Even though he tried to take it back, Texas GOP Rep. Joe Barton's apology to BP
has become what is known in politics and other pursuits as the "gift that keeps on giving," and the latest round came on Sunday's news programs where Democrats made the most of it and Republicans did their best to contain the damage.
White House Chief of Staff Rahm Emanuel was happy to keep the story going on ABC's "This Week" when asked if he had agreed with calls by Democrats and others to remove Barton from his post as ranking Republican on the House Energy and Commerce Committee.
"That's for the Republicans to decide," Emanuel said. "What I think is more important, you can say it's a political gift for us, and it is. But it's dangerous for the American people, because while the ranking Republican would have oversight into the energy industry, and if the Republicans were the majority, would have actually the gavel and the chairmanship."
On Thursday, with embattled BP chief executive Tony Hayward
appearing before the committee, Barton stunned even fellow Republicans when he said of BP's agreement Wednesday to Obama's demand for a gulf-cleanup escrow fund: "I'm ashamed of what happened in the White House.
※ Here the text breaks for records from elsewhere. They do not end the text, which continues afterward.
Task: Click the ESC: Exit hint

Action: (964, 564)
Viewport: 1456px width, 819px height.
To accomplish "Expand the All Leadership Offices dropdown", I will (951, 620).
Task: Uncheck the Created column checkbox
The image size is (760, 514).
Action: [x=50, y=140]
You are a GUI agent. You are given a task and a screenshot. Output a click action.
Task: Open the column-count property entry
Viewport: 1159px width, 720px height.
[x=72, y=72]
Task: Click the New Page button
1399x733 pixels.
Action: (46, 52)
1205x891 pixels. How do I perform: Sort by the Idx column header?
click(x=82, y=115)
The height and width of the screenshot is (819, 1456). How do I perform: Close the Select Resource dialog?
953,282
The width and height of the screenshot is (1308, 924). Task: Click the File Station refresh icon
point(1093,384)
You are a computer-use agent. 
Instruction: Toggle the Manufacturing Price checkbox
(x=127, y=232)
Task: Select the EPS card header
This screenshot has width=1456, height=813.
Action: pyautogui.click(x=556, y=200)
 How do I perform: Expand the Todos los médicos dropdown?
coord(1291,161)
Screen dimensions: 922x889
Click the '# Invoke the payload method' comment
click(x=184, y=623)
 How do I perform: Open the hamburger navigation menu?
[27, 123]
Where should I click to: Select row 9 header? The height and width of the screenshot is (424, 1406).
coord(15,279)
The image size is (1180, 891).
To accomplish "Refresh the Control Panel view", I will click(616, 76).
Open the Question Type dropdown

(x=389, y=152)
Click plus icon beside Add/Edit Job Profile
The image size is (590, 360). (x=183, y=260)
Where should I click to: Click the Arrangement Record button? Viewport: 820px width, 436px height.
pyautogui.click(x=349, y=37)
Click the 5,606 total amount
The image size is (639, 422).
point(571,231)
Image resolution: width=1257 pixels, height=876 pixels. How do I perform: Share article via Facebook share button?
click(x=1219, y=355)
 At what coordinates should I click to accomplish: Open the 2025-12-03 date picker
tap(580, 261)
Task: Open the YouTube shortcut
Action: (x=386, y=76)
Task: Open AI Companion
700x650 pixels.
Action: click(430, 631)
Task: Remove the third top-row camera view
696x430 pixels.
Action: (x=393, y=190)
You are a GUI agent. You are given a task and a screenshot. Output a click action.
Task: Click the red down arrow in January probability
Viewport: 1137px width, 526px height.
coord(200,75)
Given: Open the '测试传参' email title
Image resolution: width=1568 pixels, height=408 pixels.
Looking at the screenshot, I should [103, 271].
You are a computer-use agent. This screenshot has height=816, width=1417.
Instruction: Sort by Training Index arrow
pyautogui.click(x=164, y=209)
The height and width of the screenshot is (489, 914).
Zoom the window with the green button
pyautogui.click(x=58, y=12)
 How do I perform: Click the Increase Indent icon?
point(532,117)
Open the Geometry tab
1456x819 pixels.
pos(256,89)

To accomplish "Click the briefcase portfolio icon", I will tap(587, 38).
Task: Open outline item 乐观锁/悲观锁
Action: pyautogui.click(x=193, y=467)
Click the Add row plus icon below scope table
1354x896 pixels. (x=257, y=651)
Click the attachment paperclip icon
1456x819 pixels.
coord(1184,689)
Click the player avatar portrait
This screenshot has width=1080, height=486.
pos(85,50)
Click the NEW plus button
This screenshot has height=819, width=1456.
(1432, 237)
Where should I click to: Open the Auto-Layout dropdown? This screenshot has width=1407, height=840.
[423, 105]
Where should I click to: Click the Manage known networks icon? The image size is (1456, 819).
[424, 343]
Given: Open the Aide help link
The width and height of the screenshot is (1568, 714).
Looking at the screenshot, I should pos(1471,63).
I think it is a tragedy of the first proportion that a private company would be subjected to what I would characterize as a shakedown, in this case a $20 billion shakedown."
"That's not a political gaffe," Emanuel said. "Those were prepared remarks. That is a philosophy. That is an approach to what they see. They see the aggrieved party here is BP, not the fishermen."
Emanuel added for good measure: "And remember, this is not just one person. Rand Paul, running for Senate in Kentucky, what did he say? He said the way BP was being treated was un-American."
Paul had said on ABC's "Good Morning America"
last month that "what I don't like from the president's administration is this sort of, 'I'll put my boot heel on the throat of BP.' I think that sounds really un-American in his criticism of business."
Several administration officials, including Press Secretary Robert Gibbs
and Interior Secretary Ken Salazar
, have used the "boot on the throat of BP" quote.
On CBS' "Face the Nation," Sen. Ben Nelson (D-Neb.) chimed in: "I want to say about Barton's comment, that it's illustrative that the oil industry has ruled the roost. And in part, they still do."
Asked on "Fox News Sunday" about Democratic charges that Republicans cared more about oil companies than the environment, Senate Minority Leader Mitch McConnell said: "That's nonsense. I couldn't disagree with Joe Barton more. BP doesn't need an apology. They need to apologize to us, and they certainly need to cover all the costs of the cleanup and the economic damages as well. And they're going to."
He added, "I think it's important to remember the president of the United States, I believe, is the biggest recipient of BP political contributions when he ran."
The Center for Responsive Politics
said that Obama's 2008 campaign received $71,000 in contributions from BP-related sources, making him the top recipient.
Sen. Richard Shelby (R-Ala.) said on CBS that Barton's statement was "dumb" and that the need for an apology was all in BP's court because the spill was "a man-made incident, a big mistake. They tried to do it on the cheap, I believe, made some shortcuts, and they paid for it, and now we pay for it."
"The congressman only spoke for himself," Shelby said. "That is not mainstream Republican thought."
Shelby added, " I would invite Congressman Barton, if he hadn't been to the gulf and also senator, I mean, Congressman Paul or his son, to come down here and see what's happening."